Morning Market Review by Bryce Knorr
Futures are trading lower across the board this morning, part of a wave of selling affecting most asset classes as investors take risk off the table.
Corn is lower, with lack of export news weighing on prices.
Export Inspections totaled just 9.6 million bushels in the latest week, and the total for the marketing year is down 35% of last year at the time. USDA forecasts only a 23% drop for 2012 crop, suggesting foreign demand could be even slower than anticipated.
Farmers continue to cut corn at a record pace, with 87% of the crop harvested, compared to just 49% on average, according to Monday’s Crop Progress report. Progress remains slow in the eastern Midwest; Ohio and Michigan are only half done.

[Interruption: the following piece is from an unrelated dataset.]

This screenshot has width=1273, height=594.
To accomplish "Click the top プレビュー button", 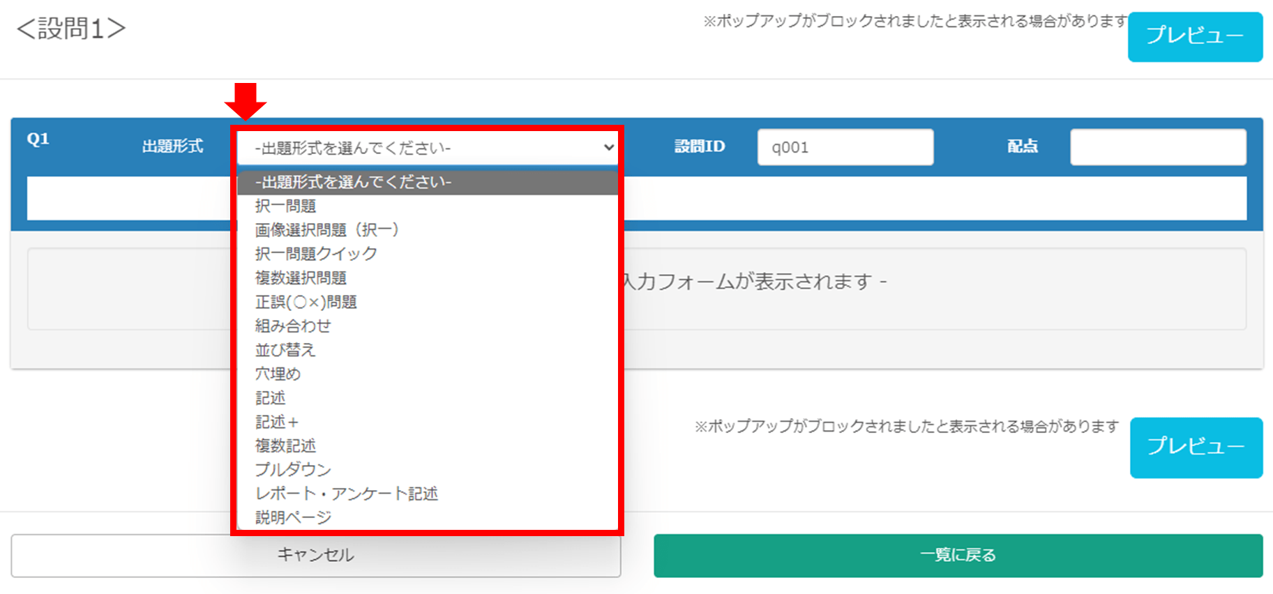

Storms working across the Great Lakes and Mississippi River Valley should keep combines parked in many areas, though the Ohio River Valley should see less precipitation. With less corn moving across the scales volume is extremely weak, dropping 45% Monday to just 118,241, according to the preliminary report from the CBOT. Open interest fell 607 on a little fund selling.
Overseas prices were mixed today. Futures on the Dalian exchange in China rose fractionally, but corn in Paris is flat to fractionally lower.
Selling the grain market is part of a global downdraft today, fueled by selling in Europe on renewed concerns about the debt crisis there. The credit ratings of five regional governments in Spain were downgraded, and the federal government there continues to drag its heels on requesting an unpopular bailout.